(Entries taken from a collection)
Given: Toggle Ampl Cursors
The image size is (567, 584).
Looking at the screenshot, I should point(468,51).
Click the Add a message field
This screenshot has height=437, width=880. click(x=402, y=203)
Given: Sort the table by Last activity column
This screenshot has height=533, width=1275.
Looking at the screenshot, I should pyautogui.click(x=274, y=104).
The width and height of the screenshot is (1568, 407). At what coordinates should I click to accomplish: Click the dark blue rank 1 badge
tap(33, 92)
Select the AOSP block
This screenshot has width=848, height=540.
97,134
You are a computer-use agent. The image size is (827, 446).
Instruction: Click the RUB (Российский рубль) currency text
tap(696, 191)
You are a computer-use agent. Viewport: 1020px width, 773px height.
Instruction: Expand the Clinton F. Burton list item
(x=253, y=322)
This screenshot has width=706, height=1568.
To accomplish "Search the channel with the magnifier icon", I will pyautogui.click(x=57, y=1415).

> _Assigned task_
Count the lines in the records above that contain the word "agent", and reply with only that number.

> _Solution for this problem_
2